Stored data entries
+===+

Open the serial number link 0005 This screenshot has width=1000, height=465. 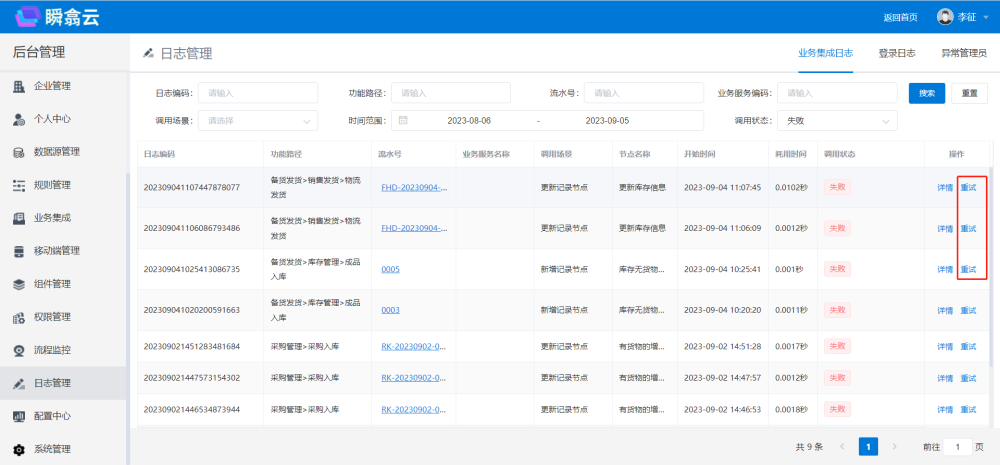[x=390, y=269]
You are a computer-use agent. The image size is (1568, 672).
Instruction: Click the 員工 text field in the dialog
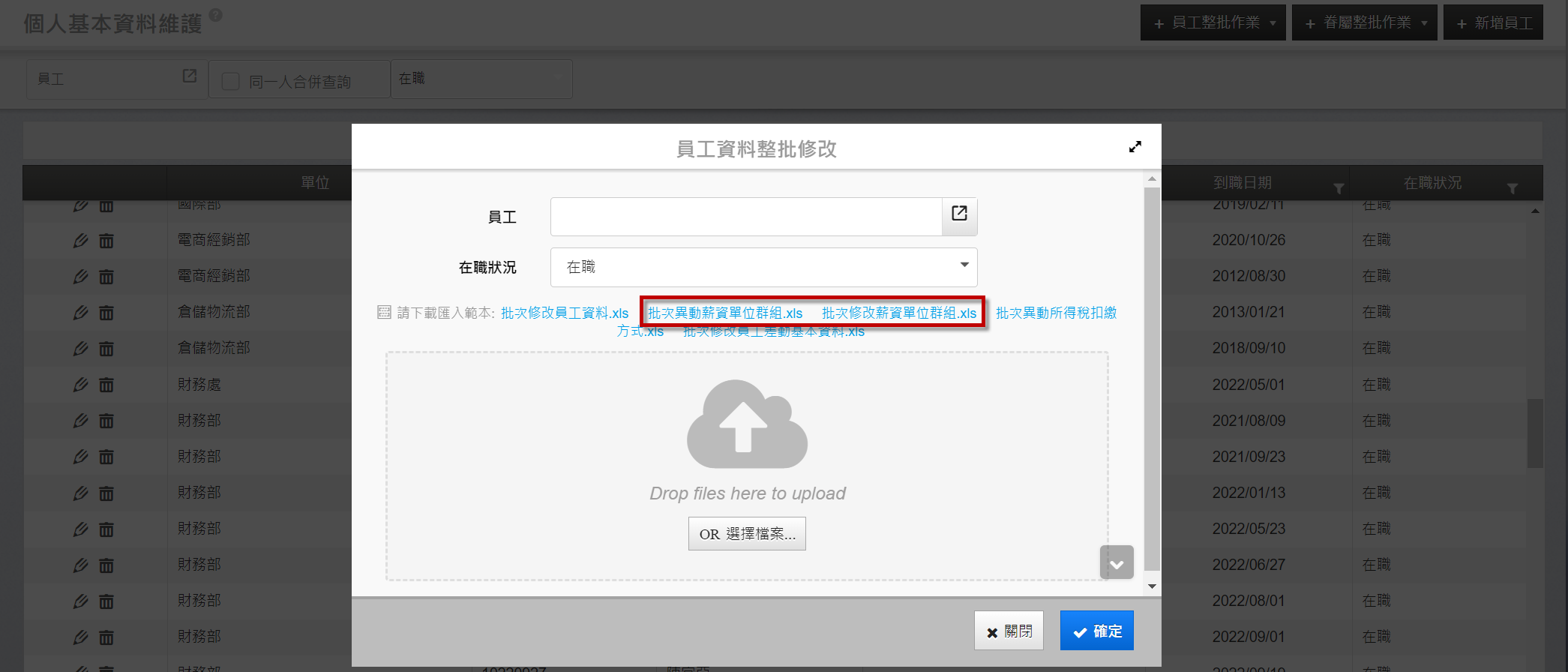[745, 217]
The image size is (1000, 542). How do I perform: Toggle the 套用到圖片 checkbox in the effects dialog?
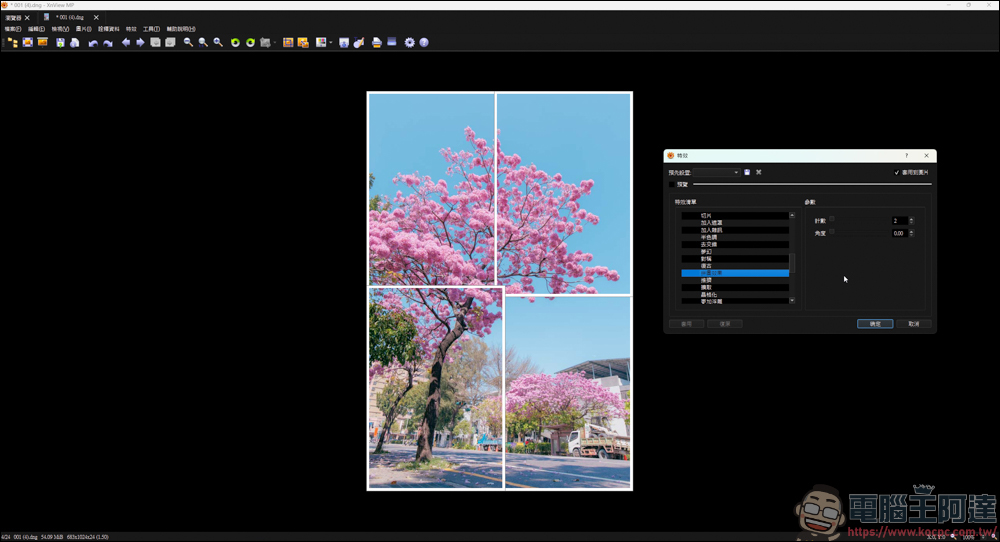[x=897, y=173]
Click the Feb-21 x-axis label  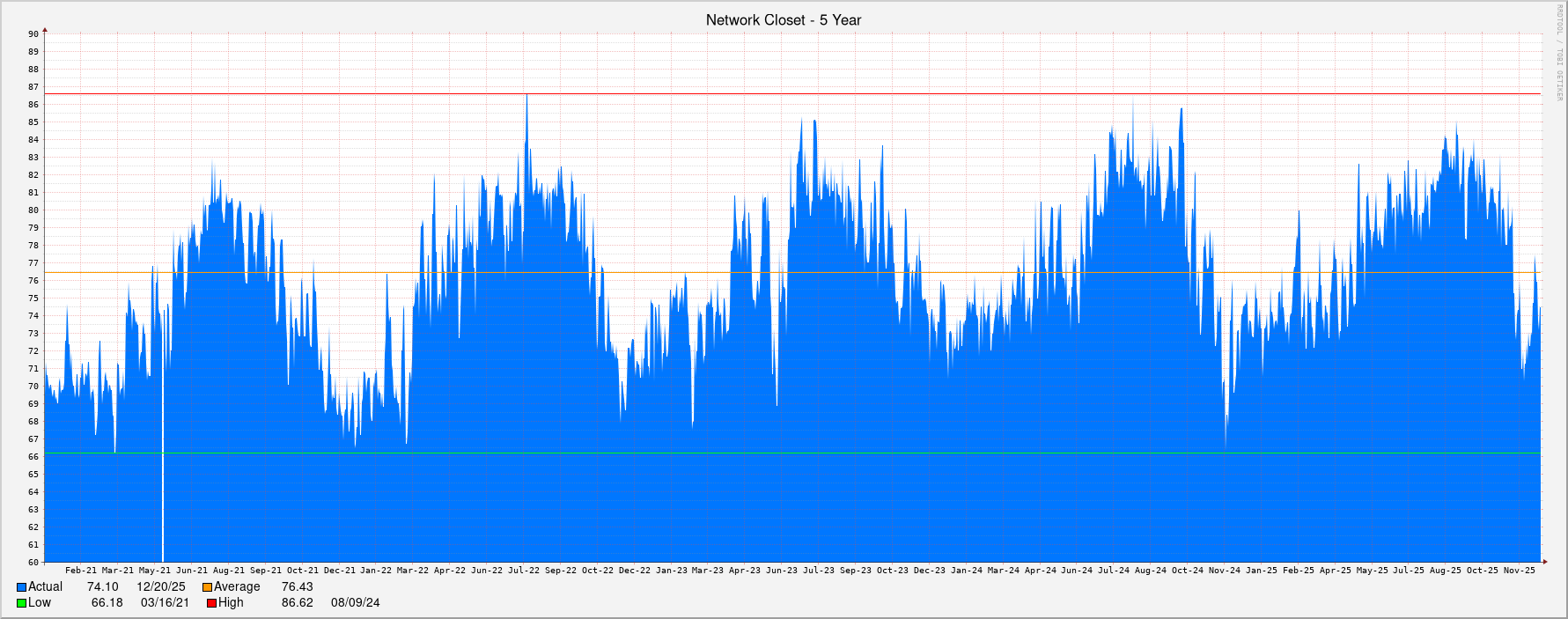81,571
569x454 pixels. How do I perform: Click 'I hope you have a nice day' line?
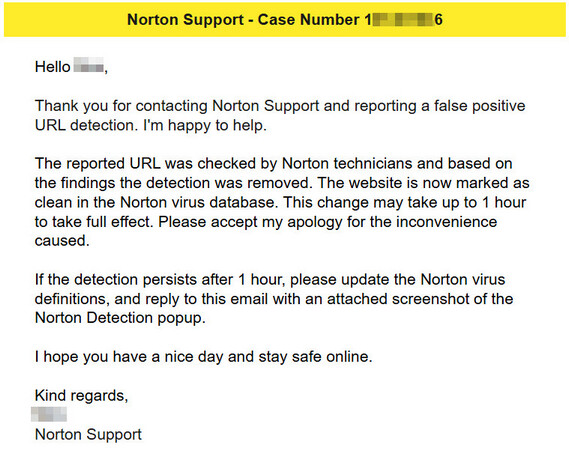coord(129,357)
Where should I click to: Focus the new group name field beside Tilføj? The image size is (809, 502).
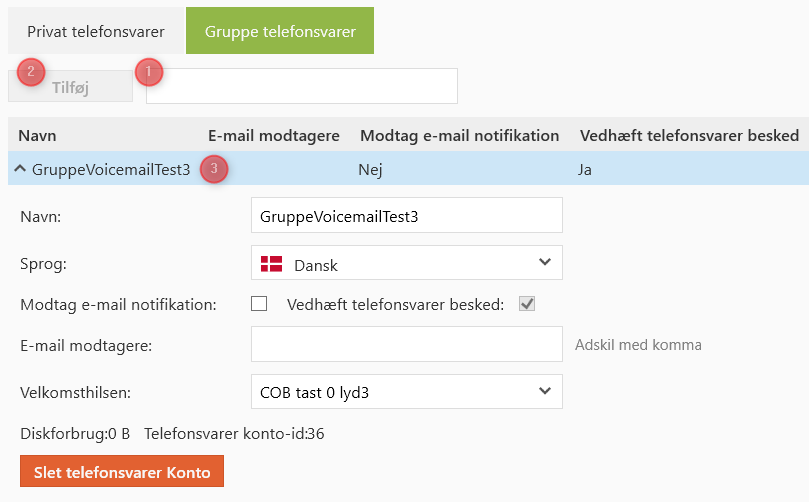302,86
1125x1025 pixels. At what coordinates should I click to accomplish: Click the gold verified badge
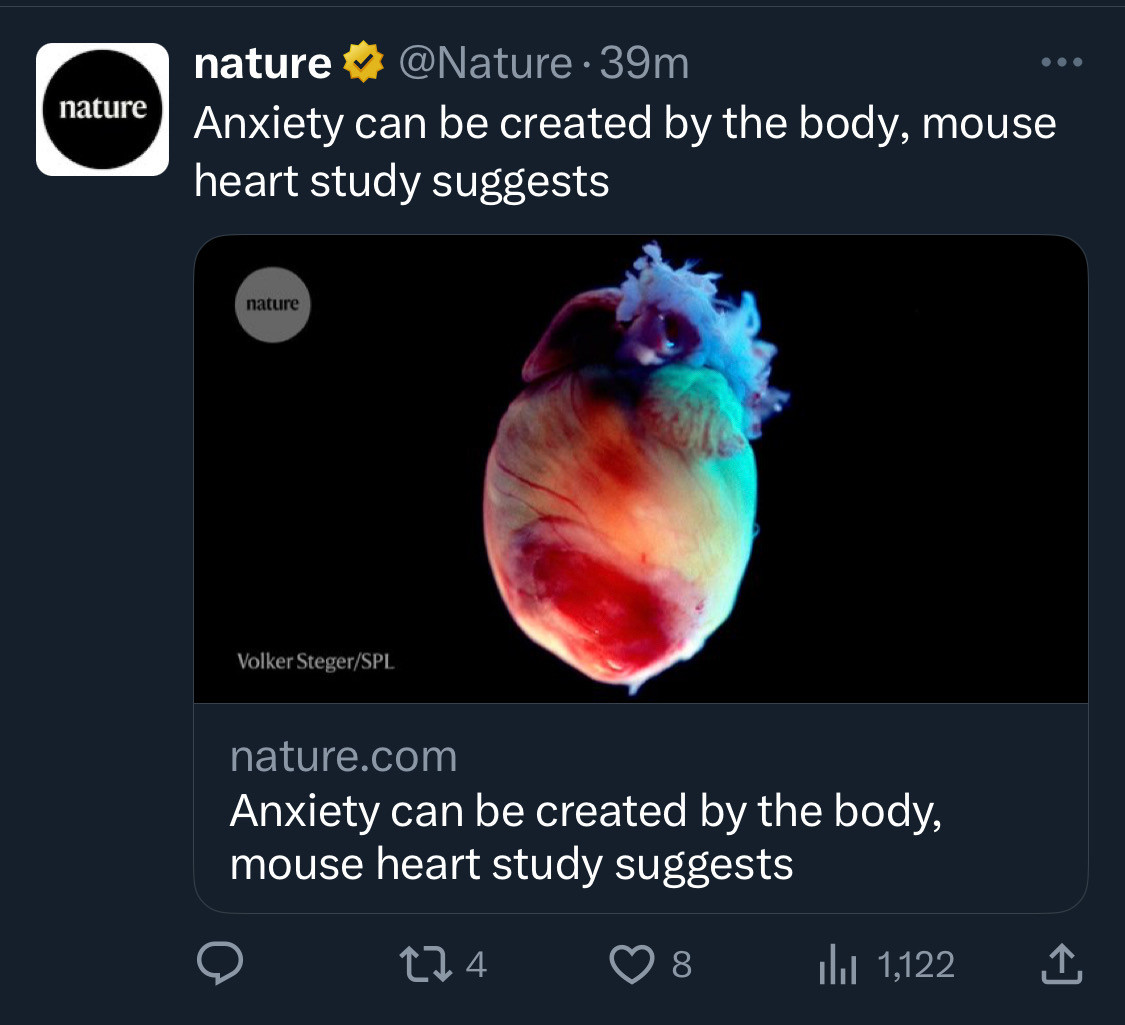364,62
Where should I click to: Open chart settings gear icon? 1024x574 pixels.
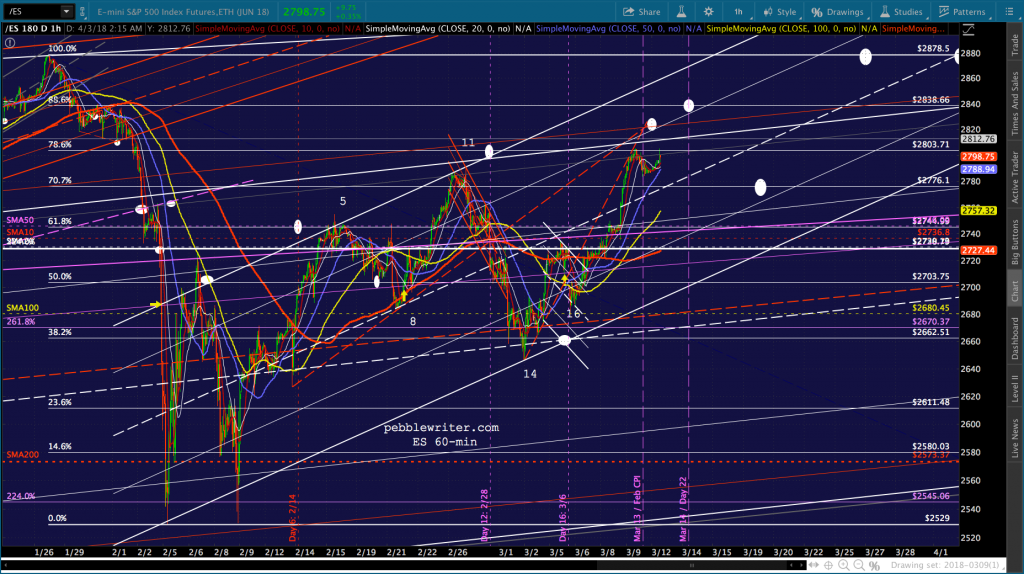coord(709,12)
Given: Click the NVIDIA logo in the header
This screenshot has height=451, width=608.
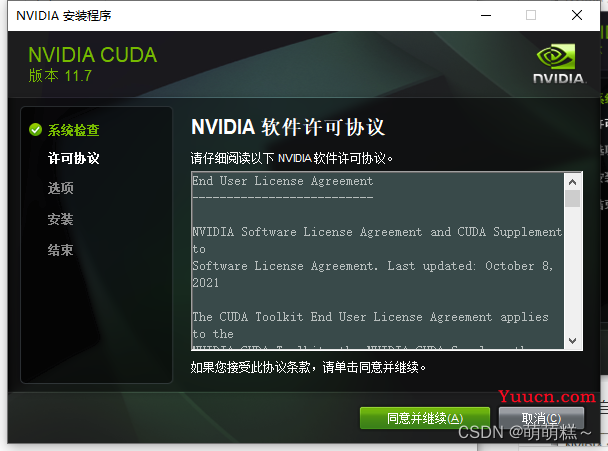Looking at the screenshot, I should click(x=556, y=62).
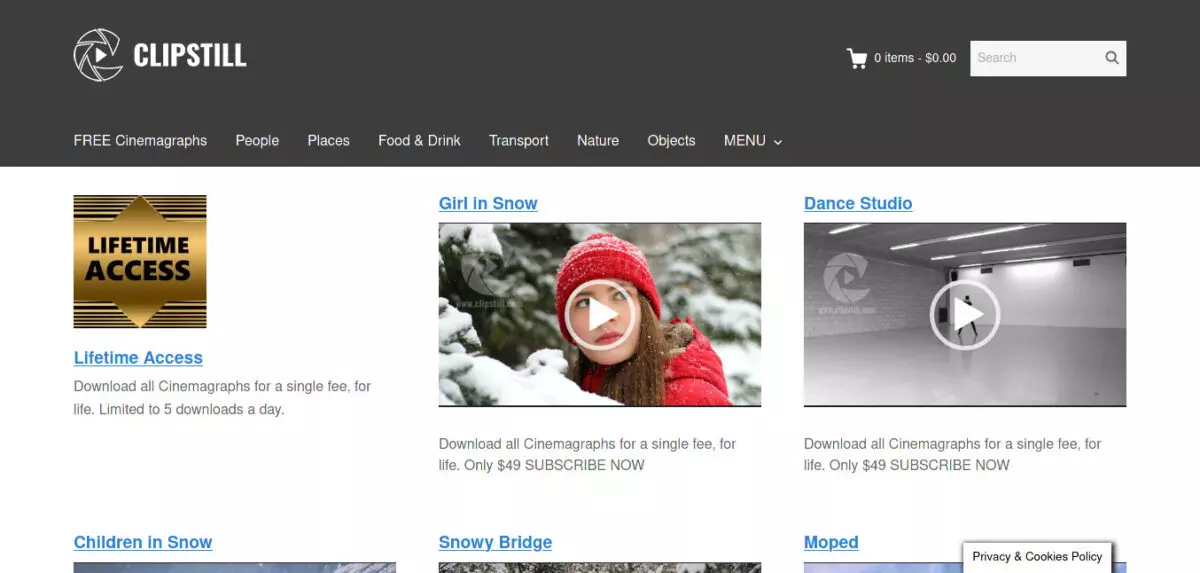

+===+

» **PROBLEM**: Write out, word for word, the stretch of entries that begins at the line with "Where should I click to: Focus" and ends at the line with "Given: Click the NVIDIA logo in the header". Pictures do not belong in it.

» **SOLUTION**:
Where should I click to: Focus the new group name field beside Tilføj? The image size is (809, 502).
302,86
1125x1025 pixels. At what coordinates should I click to accomplish: Click the gold verified badge
364,62
Where should I click to: Open chart settings gear icon? 1024x574 pixels.
coord(709,12)
Given: Click the NVIDIA logo in the header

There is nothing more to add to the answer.